Em tempos atuais e virtuais, onde quase tudo é dinâmico e descartável, num momento você pensa ter 50 amigos, mas na hora em que o coração aperta restam apenas cinco. Os demais 45 possivelmente não gostaram da sua opinião. Estão sem paciência para o dilema alheio e em algum momento o bloquearão nas redes sociais (consequentemente, na vida).
É muito mais fácil de desfazer do que reformar ou reconstruir para manter, não é mesmo? Por onde deixamos a identidade das relações que vivemos? A reconstrução pode parecer bem mais difícil que a construção. Enquanto a construção potencializa entre os tijolos espaço para sonhos, risadas e alegrias, na reconstrução há espaço para corrigir os erros. Justamente no intuito de que as paredes não desmoronem mais. Aqui olha-se para a base e, se entre esses tijolos houver amor, terá valido a pena o tempo e cuidado empregados nessa “reforma”.

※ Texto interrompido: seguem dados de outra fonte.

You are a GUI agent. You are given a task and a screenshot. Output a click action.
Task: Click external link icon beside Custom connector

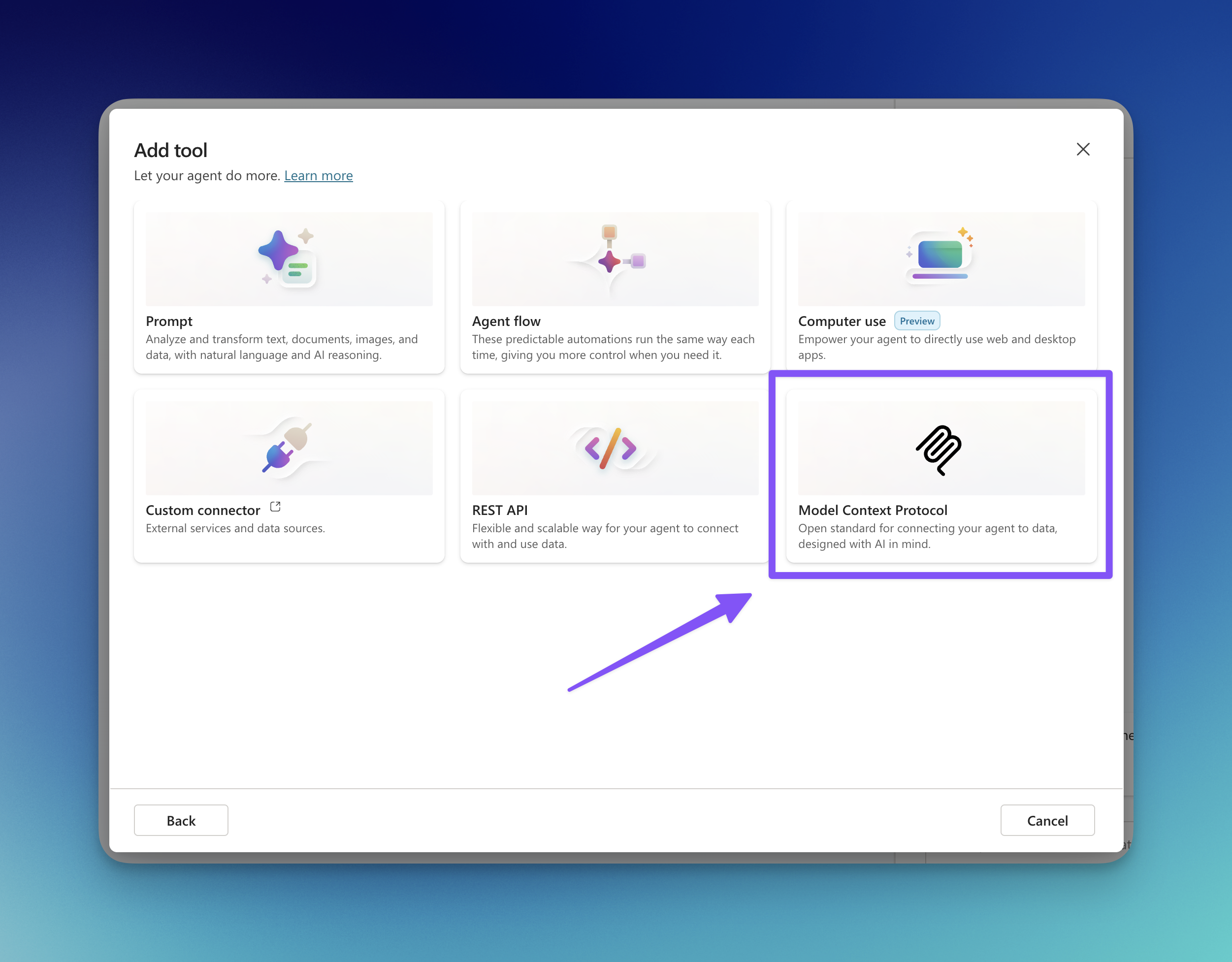275,507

Na reconstrução abrir-se-ão espaços maiores, proporcionando às partes ir e voltar sem fugas ou sacrifícios. Fácil não é, mas se torna possível visualizar uma edificação (leia-se relação) resistente a terremotos, chuvas fortes e trovoadas. Exatamente como a vida é.
Eu sei, você sabe, todo mundo sabe, as relações entre pessoas existem para que haja crescimento e aprendizado, inclusive, proporcionam que conheçam a si mesmas. Portanto, canalizo meus aplausos aqueles que, atentos à importância de uma peça de vestuário, de uma casa ou de um relacionamento, se dispõem a reformar e reconstruir uma nova história.
É autora do livro “Relicário de afetos” e participa de palestras por todos os cantos. Desde que escolheu tecer seus sonhos e compartilhar suas ideias criativas, não parou mais de colorir o mundo ao seu redor. Seu instagram é @lugastal.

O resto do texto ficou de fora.